SOURCE MATERIAL:
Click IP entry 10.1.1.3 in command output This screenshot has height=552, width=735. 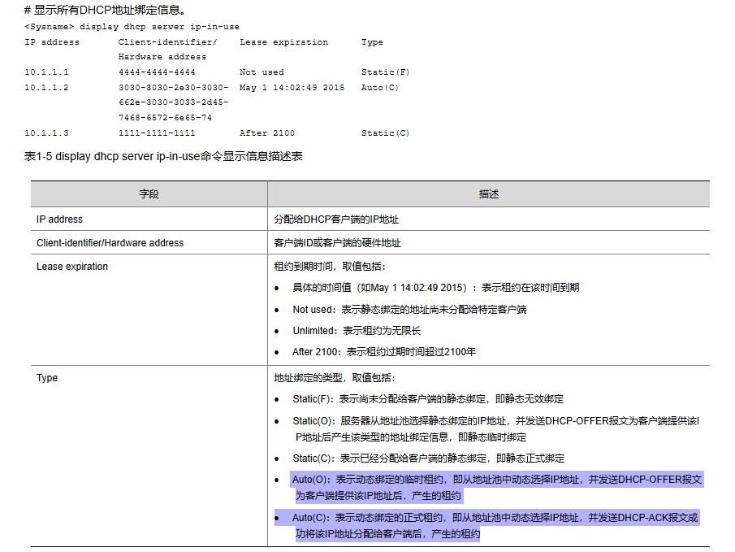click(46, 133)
==
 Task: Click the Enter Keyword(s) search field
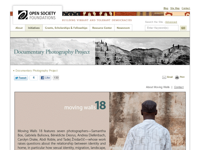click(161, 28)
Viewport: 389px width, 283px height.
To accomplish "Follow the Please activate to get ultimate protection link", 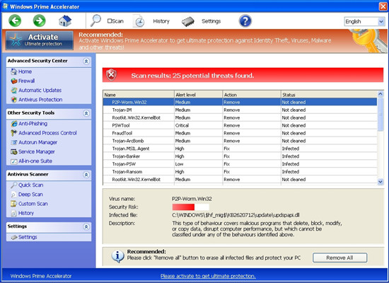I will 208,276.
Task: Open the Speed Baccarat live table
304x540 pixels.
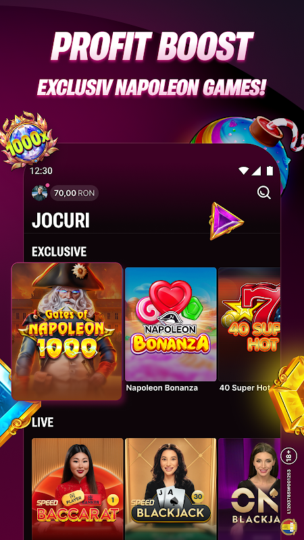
==
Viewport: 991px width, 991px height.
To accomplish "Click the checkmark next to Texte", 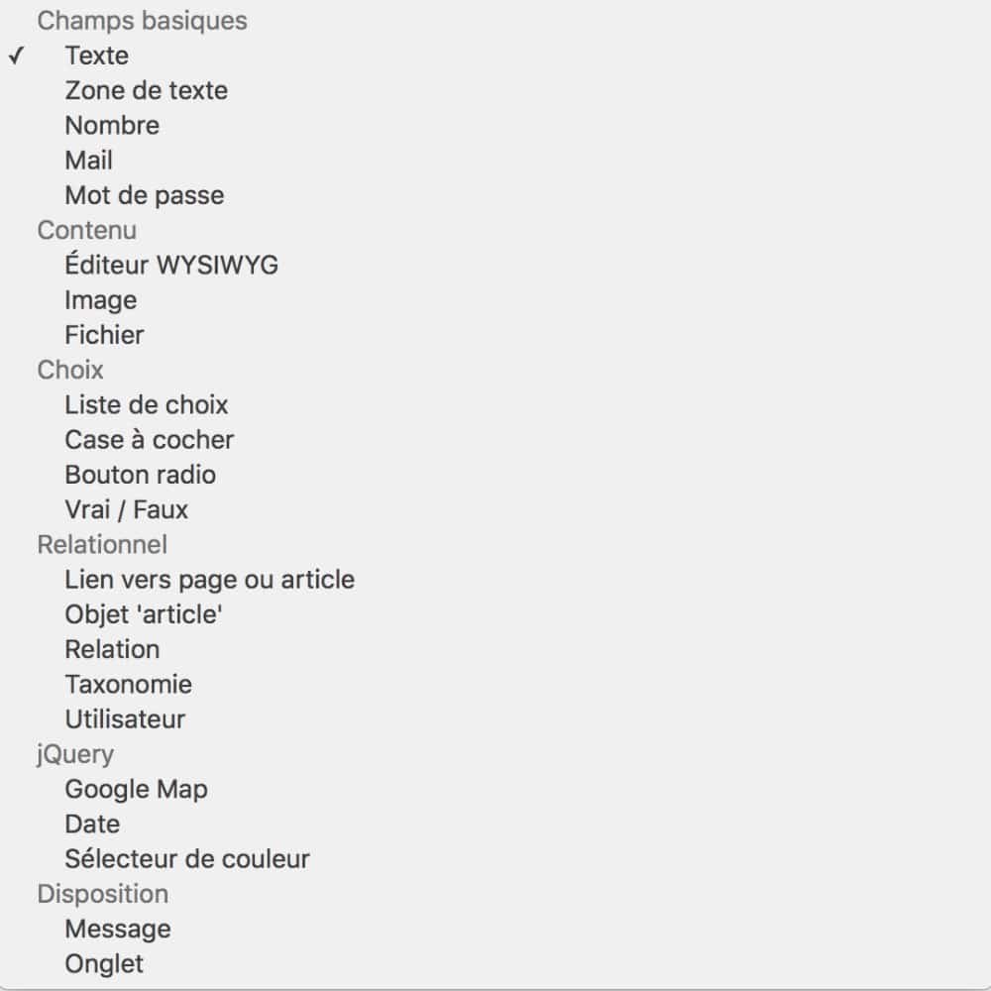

WORK ORDER:
Check every line of the records, and copy the ones that hold the word "Viewport".

ANSWER TO THE EXERCISE:
Viewport: 389px width, 283px height.
Viewport: 991px width, 991px height.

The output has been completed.